###
Towards a Definitive Measure of Repetitiveness

####
Tomasz Kociumaka, Gonzalo Navarro, and Nicola Prezza

Unlike in statistical compression, where Shannon's entropy is a definitive
lower bound, no such a clear measure exists for the compressibility of
repetitive sequences. Since statistical entropy does not capture
repetitiveness, ad-hoc measures like the size *z* of the Lempel-Ziv parse are frequently used to estimate repetitiveness.
Recently, a more principled measure, the size *γ* of the smallest
*attractor* of a string *S[1..n]*, was introduced. The measure
*γ* lower bounds all the previous relevant ones (including
*z*),
yet *S* can be represented and indexed within space
*O(γ log (n/γ))*, which also upper bounds most measures.

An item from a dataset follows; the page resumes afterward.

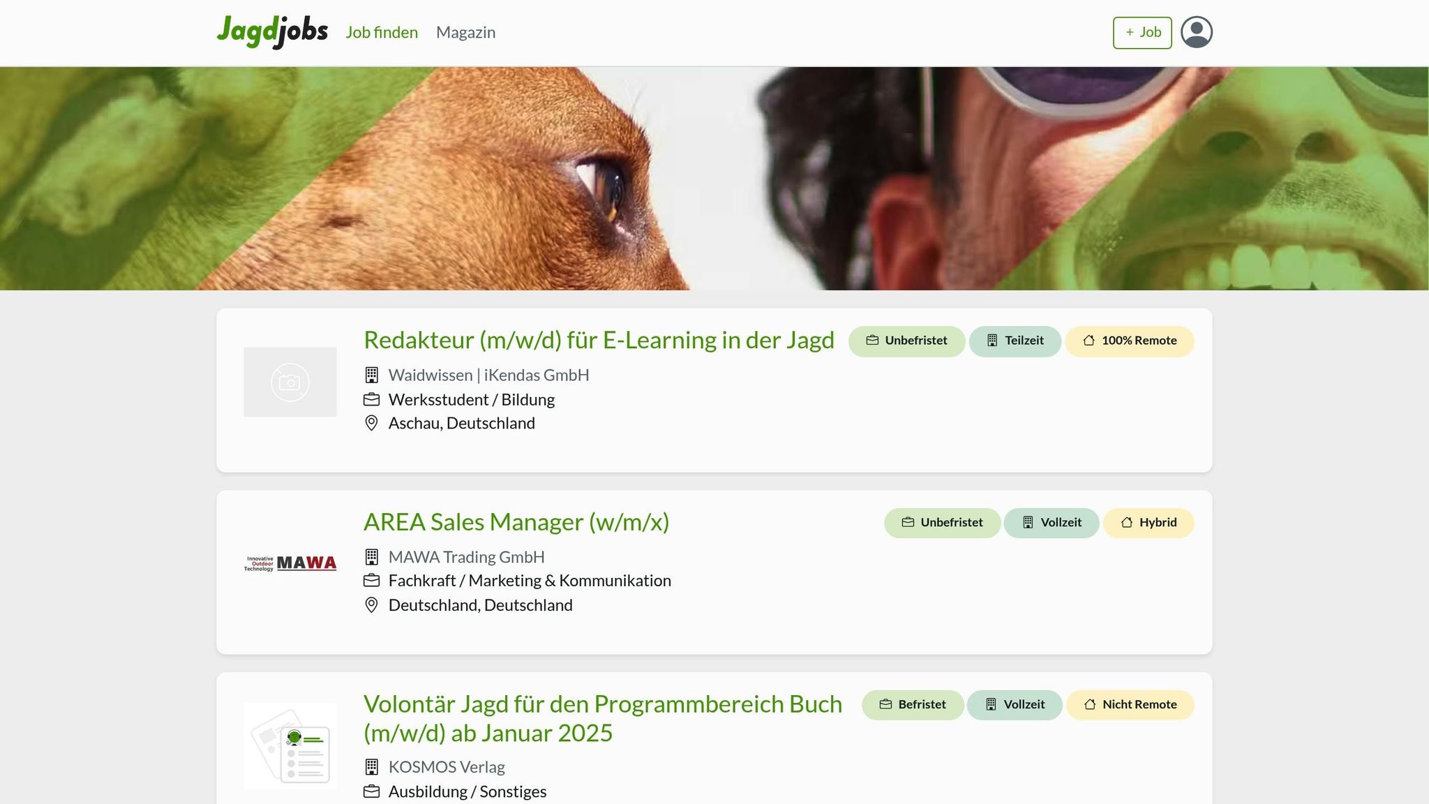Open the Magazin menu item
This screenshot has height=804, width=1429.
point(465,32)
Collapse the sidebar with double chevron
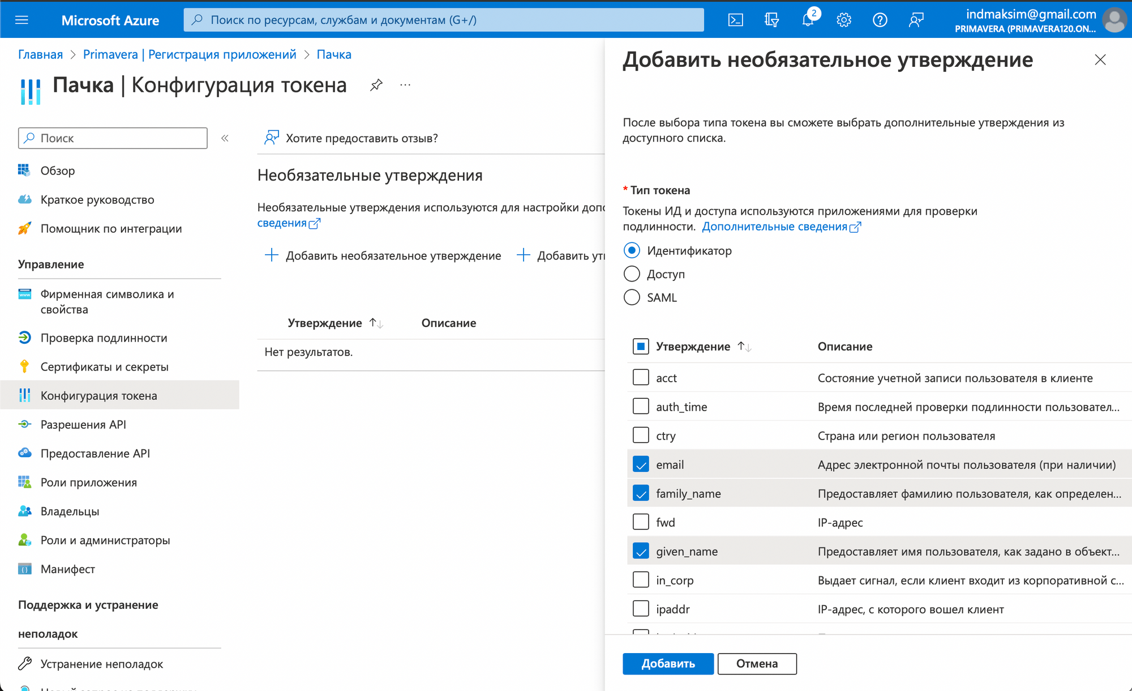Image resolution: width=1132 pixels, height=691 pixels. click(x=225, y=138)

While *γ* is certainly a better measure of repetitiveness than
*z*,
it is NP-complete to compute, and it is not known if *S* can be represented
in *o(γ log n)* space.
In this paper, we study a smaller measure, *δ ≤ γ*, which can
be computed in linear time. We show that *δ* better captures the
compressibility of repetitive strings. For every length *n and every
value **δ ≥ 2*, we construct a string such that
*γ = Omega(δ log (n/δ))*.
Still, we show a representation of any string *S* in
*O(δ log (n/δ))* space that supports direct access to any
character *S[i]* in time *O(log (n/δ))* and finds the
*occ* occurrences of any pattern *P[1..m]* in time *O(m log n +
occ log^ε n)* for any constant *ε > 0*.
Further, we prove that no *o(δ log n)*-space representation
exists: for every length *n* and any value *2 ≤ δ ≤
n^(1-ε)*, we exhibit a string family whose elements can only
be encoded in *Omega(δ log (n/δ))* space.
We complete our
characterization of *δ* by showing that, although *γ*,
*z*,
and other repetitiveness measures are always
*O(δ log (n/δ))*, in some string
families the smallest context-free grammar can be of size
*g = Omega(δ log^2 n / log log n)*. No such a separation is known for
*γ*.